Len explains the idea here. Elsewhere we’re told, rather flatteringly, that “To even have an Erdős-Bacon-Sabbath number puts you in quite an exclusive club” – one that includes the likes of Stephen Hawking, Richard Feynman and Brian May. Not surprisingly, it’s a club many will be keen to get into, and I sense a degree of fudging going on. Apparently as long as you’ve sat on a couch and chewed the cud with a film star, or been sampled in some portmanteau song, you can claim to have a B or an S. Or even a BS.
Being unable to resist this prod to my competitive bone (gland, more probably), I started pondering. I can get to an EBS of 15 without too much of a stretch – and that is by considering actual co-appearances in a movie or playing together in a band onstage, not (for example) appearing in the same chat show. I haven’t done a great deal of work on the Erdős number, other than to note that my coauthor Jean-Marie Lehn (“Supramolecular chemistry”, The New Chemistry, ed. N. Hall; Cambridge University Press, 2000) has an EN of 5 – so that makes mine no more than 6. It may be that I could do better via my PhD supervisor Bob Evans, as he’s a theoretical physicist.
For my Bacon Number, I had the questionable honour of appearing in an obscure little movie called The Undertakers (in which I played a member of rock band Hot Nun) with my old school friend Suri Krishnamma, who went on to become a well respected film director who has worked with the likes of Albert Finney (→ Marisa Tomei → Kevin Bacon) and Ray Liotta (→ Ryan Reynolds → Kevin Bacon). So I get a BN of 4.


For my Sabbath number, I could bend the rules and claim an SN of 2 via veteran BBC producer Tony Wilson, who produced both my 1985 Radio 1 session and every other major rock band of the 1970s and 80s, including at least one Sabbath session. But I think it’s more in the spirit of the thing to cite a gig I played in the same year with session guitarist Bruce Roberts, a legend on the Southampton music scene (whose band used to rehearse in the flat upstairs from the one we rehearsed in – you wouldn’t have wanted to live in Cranbury Place in 1984-5). Bruce played in the Jess Roden Band, among many others (he supported the likes of the Who and Alex Harvey and played with Ben E. King and Bryan Ferry). So thanks to him, I’m off and running: Jess Roden sung with Paul Rodgers on Paul Kossoff’s solo album Back Street Crawler, Rodgers temporarily took the place of the late Freddie Mercury in Queen, and from Queen it’s an easy step to Sabbath. So there’s a SN of 5.

I did consider trying via Portishead guitarist Adrian Utley, with whom I played in a gig in Bristol. But Adrian moves on other circles, so it’s a circuitous route. I do, however, still have a recording of that gig, and so you can hear what happens when the ridiculously talented Utley steps up to a solo and wipes everyone else from the stage. It was breathtaking.
So there you are: what I’d claim is a bona fide EBS number of 15. And what does that mean? The answer, of course, is very little. Plenty of top scientists have an Erdős number bigger than mine.

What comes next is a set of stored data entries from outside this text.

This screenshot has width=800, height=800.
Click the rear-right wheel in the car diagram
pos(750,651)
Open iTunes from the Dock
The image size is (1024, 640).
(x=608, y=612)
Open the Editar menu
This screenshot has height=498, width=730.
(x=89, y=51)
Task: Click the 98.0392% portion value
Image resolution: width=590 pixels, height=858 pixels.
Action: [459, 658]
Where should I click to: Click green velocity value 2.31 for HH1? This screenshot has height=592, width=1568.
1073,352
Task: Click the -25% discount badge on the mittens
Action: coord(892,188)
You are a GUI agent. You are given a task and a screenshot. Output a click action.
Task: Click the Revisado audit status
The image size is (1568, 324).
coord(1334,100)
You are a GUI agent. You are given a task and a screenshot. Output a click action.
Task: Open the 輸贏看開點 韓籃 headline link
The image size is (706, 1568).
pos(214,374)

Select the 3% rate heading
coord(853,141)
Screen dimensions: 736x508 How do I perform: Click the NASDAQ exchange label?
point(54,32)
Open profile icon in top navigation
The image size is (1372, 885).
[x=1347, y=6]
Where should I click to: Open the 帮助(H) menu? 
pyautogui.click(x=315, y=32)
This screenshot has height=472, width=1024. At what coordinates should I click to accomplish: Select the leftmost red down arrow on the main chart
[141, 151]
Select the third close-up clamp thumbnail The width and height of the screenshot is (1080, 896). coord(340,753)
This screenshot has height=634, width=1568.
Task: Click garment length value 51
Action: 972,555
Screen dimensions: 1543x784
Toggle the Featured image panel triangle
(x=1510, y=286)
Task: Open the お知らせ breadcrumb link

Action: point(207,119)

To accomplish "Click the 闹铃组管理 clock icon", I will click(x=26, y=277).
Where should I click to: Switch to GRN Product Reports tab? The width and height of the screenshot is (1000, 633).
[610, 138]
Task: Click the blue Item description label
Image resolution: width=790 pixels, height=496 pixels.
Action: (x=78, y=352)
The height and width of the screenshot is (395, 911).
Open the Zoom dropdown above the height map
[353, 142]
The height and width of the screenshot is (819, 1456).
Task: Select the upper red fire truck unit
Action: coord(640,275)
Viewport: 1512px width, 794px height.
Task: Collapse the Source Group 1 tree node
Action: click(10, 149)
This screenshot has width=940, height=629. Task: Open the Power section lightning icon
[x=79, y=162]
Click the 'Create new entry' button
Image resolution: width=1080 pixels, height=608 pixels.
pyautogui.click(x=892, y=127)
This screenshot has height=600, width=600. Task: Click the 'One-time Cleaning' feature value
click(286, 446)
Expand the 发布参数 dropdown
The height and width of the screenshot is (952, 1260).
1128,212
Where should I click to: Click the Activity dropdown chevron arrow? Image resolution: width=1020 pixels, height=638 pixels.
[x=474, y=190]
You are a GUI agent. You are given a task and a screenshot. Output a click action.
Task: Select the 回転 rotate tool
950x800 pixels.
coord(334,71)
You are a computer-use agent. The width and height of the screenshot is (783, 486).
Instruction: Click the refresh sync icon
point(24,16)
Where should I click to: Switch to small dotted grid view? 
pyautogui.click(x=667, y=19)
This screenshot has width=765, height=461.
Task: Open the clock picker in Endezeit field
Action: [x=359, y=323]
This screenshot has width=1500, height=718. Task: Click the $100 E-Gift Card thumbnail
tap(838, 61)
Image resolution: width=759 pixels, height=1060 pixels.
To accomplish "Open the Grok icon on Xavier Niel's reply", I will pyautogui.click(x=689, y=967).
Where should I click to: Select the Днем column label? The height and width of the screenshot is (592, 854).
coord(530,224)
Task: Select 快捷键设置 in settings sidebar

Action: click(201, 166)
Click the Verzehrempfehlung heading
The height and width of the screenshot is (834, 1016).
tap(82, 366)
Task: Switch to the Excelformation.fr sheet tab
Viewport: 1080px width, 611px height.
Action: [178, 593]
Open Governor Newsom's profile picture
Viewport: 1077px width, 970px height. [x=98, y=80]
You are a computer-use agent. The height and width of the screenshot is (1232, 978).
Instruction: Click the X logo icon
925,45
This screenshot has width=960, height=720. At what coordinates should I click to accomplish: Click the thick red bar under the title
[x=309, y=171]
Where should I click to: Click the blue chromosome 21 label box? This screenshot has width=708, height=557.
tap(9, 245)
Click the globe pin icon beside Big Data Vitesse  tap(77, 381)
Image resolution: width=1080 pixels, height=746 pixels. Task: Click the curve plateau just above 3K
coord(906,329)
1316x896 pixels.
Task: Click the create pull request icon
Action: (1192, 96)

More to the point, even if my BN and SN are valid, they come from fleeting associations that really say nothing about any putative “polymathic” skills. My encounters with Bruce and Adrian taught me only the difference between a musician kind of competent enough to get away with playing in public, and one who will make an impact – even a small one, in Bruce’s case – on the music business. As for my dramatic prowess in The Undertakers, the less said the better. These metrics are really an exercise in clinging to celebrity by one’s fingertips. Or to put it more positively, they offer a fun excuse to return to some of the more curious avenues of one’s path through life.
At the same time, this little exercise supports what Mark Granovetter said in 1973 about “the strength of weak ties” in social networks. Granovetter pointed out that many social networks consist of strongly connected local clusters – a group of closely connected individuals – linked to one another via weak ties. It’s these weak ties between communities, he said, that join them into a single network. I can’t claim to be deeply embedded in the movie or music communities in the way that I am in science – but my connections to those other networks exist through rather fleeting, one-off and not particularly profound links (Suri is a lovely bloke, but I haven’t seen him for many years; Bruce, who died earlier this year, probably wouldn’t have known me from Adam a few weeks after that gig.)
And while EBS numbers are not at all of the same constitution as the infamous h-index and other metrics used to rank scientists, I can’t help suspecting that much the same applies to those: they can point to a varied and impactful career (see Hawking or May), but they can also rely to a fair degree on chance, happenstance, and being in the right place at the right time.
All the same, I just want Ozzy to know that I’m up for a jam. Anything to give me a smaller EBS number than Adam Rutherford.